Excerpts from a dataset
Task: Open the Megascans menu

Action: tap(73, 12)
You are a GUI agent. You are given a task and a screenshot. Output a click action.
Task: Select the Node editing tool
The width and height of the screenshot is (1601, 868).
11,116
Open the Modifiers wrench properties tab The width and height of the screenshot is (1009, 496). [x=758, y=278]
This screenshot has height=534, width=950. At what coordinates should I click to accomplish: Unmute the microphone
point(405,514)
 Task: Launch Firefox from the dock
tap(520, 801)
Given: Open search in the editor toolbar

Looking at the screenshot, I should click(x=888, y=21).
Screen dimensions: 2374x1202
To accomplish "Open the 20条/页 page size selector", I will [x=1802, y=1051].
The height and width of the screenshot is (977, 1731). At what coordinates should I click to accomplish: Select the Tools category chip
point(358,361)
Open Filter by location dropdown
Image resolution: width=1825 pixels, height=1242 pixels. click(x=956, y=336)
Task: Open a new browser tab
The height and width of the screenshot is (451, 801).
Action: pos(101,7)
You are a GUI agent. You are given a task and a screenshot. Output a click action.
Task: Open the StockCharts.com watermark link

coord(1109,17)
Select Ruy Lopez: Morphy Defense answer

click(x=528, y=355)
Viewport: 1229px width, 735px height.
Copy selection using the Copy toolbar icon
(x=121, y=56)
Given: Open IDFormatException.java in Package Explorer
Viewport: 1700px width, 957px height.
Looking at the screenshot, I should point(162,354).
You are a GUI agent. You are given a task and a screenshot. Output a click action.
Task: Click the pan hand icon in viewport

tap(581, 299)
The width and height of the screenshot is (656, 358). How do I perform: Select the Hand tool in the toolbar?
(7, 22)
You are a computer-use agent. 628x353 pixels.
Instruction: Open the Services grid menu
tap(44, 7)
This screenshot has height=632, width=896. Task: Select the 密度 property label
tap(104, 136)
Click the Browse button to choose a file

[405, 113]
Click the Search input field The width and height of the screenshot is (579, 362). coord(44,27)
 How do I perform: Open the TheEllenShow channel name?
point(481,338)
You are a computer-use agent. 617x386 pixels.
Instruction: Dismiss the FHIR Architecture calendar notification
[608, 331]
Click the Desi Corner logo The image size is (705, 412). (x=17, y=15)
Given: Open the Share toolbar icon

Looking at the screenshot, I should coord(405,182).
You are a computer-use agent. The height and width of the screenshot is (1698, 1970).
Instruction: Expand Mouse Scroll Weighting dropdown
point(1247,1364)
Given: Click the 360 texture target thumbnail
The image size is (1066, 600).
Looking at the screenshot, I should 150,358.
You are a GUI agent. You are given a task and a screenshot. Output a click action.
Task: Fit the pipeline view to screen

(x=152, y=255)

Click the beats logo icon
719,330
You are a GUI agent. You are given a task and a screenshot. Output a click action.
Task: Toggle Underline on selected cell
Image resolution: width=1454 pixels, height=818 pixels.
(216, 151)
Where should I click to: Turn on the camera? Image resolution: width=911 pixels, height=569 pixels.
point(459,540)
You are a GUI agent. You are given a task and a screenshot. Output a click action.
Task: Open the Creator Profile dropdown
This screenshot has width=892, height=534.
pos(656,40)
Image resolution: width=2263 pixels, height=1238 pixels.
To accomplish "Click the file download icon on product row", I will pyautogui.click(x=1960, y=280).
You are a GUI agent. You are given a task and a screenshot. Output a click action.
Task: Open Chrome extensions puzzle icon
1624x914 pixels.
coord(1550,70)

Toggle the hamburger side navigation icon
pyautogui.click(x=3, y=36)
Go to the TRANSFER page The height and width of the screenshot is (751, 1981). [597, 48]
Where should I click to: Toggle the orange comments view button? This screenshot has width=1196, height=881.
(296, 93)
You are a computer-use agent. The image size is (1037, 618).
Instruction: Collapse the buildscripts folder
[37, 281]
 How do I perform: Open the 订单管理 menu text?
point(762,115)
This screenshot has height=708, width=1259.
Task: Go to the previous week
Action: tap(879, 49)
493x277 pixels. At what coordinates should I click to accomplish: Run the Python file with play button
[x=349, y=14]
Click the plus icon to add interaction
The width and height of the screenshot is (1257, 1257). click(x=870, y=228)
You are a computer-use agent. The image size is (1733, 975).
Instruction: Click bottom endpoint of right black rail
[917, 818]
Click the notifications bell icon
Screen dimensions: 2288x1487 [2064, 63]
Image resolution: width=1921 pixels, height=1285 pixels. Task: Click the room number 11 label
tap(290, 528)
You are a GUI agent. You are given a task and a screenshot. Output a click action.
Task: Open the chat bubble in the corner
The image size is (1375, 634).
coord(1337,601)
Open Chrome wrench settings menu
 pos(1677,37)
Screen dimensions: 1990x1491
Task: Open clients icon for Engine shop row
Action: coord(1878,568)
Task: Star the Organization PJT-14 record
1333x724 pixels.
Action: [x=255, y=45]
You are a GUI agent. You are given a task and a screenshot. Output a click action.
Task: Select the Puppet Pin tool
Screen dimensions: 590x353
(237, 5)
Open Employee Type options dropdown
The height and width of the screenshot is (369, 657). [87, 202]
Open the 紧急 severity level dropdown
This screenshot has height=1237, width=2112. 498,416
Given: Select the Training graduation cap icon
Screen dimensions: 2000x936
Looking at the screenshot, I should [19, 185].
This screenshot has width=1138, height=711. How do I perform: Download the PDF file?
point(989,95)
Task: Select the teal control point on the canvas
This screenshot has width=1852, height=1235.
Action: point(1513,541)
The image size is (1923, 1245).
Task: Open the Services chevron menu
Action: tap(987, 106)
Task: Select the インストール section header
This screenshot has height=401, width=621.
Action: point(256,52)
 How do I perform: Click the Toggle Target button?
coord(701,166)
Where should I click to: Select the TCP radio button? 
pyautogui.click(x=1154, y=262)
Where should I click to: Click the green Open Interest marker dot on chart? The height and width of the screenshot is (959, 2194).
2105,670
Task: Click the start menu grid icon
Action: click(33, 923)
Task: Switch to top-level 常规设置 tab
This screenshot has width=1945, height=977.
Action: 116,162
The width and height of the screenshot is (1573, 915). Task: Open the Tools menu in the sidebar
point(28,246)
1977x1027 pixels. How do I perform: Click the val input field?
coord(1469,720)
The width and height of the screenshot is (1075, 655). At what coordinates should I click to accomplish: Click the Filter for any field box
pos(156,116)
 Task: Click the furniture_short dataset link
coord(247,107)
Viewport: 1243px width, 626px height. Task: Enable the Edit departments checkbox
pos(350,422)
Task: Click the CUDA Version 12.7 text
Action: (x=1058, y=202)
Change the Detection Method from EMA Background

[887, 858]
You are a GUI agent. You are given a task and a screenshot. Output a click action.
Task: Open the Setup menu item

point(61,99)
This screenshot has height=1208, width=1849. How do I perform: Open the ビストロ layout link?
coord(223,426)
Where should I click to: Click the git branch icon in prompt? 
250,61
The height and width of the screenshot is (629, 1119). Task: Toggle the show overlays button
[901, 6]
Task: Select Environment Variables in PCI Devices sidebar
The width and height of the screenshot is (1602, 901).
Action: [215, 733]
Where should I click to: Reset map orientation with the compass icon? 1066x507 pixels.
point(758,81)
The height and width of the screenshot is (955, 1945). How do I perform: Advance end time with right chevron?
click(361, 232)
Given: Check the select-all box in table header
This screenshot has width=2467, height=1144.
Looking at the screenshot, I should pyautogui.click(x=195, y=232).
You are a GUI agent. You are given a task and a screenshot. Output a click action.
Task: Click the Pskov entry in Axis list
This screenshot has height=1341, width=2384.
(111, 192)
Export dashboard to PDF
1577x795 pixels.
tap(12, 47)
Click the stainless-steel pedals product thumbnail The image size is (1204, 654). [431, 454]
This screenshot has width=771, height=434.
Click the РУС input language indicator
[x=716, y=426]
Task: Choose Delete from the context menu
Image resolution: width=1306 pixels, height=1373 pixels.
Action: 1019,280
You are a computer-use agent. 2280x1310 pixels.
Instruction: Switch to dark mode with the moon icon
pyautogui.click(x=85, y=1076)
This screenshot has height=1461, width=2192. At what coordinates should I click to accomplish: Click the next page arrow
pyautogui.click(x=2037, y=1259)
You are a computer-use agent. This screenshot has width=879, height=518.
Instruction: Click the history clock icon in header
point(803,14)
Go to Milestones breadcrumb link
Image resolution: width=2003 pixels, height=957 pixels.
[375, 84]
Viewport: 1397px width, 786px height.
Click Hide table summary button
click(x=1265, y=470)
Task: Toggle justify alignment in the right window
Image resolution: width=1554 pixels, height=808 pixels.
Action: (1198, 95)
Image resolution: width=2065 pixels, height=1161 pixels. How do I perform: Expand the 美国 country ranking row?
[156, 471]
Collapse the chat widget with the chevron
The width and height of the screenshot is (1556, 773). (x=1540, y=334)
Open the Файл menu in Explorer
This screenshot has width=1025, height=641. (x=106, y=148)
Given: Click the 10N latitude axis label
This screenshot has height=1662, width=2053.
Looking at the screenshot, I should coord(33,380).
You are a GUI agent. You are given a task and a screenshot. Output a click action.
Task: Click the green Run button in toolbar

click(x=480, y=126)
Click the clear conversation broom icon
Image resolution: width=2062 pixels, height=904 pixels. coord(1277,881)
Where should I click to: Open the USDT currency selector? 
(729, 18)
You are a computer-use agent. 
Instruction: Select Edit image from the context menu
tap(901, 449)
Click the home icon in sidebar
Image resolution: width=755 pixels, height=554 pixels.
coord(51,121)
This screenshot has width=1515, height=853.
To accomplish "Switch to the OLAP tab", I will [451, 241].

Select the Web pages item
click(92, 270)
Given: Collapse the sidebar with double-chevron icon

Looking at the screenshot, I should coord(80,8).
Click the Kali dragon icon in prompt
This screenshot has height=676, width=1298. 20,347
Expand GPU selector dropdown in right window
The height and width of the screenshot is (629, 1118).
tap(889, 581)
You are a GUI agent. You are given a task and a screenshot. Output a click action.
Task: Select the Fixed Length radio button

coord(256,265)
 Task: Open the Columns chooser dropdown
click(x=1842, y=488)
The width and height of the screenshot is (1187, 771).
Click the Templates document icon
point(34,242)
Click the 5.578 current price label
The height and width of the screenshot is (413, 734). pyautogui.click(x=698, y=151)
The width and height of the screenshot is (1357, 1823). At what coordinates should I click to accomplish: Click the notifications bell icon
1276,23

* _Assigned task_: Retype exactly, and only, the lines above from the one where "This screenshot has height=534, width=950." occurs up to and including the one where "Task: Open a new browser tab" occurs.

* _Written solution_:
This screenshot has height=534, width=950. At what coordinates should I click to accomplish: Unmute the microphone
point(405,514)
 Task: Launch Firefox from the dock
tap(520, 801)
Given: Open search in the editor toolbar

Looking at the screenshot, I should click(x=888, y=21).
Screen dimensions: 2374x1202
To accomplish "Open the 20条/页 page size selector", I will [x=1802, y=1051].
The height and width of the screenshot is (977, 1731). At what coordinates should I click to accomplish: Select the Tools category chip
point(358,361)
Open Filter by location dropdown
Image resolution: width=1825 pixels, height=1242 pixels. click(x=956, y=336)
Task: Open a new browser tab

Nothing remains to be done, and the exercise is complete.